▶ _PROVIDED PASSAGE_
◆ ◆ ◆ ◆ ◆
The concentration of the active species can be measured by any suitable manner, such as, e.g., titration; methods described in Hoigne and Bader, Water Research, 5:449-456 (1981); HACH colorimeter Indigo method, or any other suitable method. Similarly, pH and redox potential can also be measured by any suitable method.

For in vitro use these solutions can be utilized without further modification or they can be adjusted as desired with saline or other solutions. For in vivo use these solutions can be utilized without further modification or they can be adjusted as desired with saline or other solutions. Prior to in vivo use, this solution may be adjusted or balanced to an isotonic saline concentration with sufficient hypertonic saline, e.g. 5% hypertonic saline solution.

In one embodiment, the electrolyzed saline solution is filtered prior to measurement. In one embodiment, the electrolyzed saline solution is filtered prior to administration or use.
◆ ◆ ◆ ◆ ◆
▶ _DATASET EXTRACT_
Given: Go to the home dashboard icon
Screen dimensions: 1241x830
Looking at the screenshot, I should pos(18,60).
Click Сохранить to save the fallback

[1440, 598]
◆ ◆ ◆ ◆ ◆
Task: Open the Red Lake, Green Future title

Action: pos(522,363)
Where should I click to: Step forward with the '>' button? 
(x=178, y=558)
◆ ◆ ◆ ◆ ◆
▶ _INSTRUCTIONS FOR THE TASK_
Copy out the part of the saline solution text above, beginning at the words "The concentration of" and stopping after "hypertonic saline solution.".

▶ _SOLUTION_
The concentration of the active species can be measured by any suitable manner, such as, e.g., titration; methods described in Hoigne and Bader, Water Research, 5:449-456 (1981); HACH colorimeter Indigo method, or any other suitable method. Similarly, pH and redox potential can also be measured by any suitable method.

For in vitro use these solutions can be utilized without further modification or they can be adjusted as desired with saline or other solutions. For in vivo use these solutions can be utilized without further modification or they can be adjusted as desired with saline or other solutions. Prior to in vivo use, this solution may be adjusted or balanced to an isotonic saline concentration with sufficient hypertonic saline, e.g. 5% hypertonic saline solution.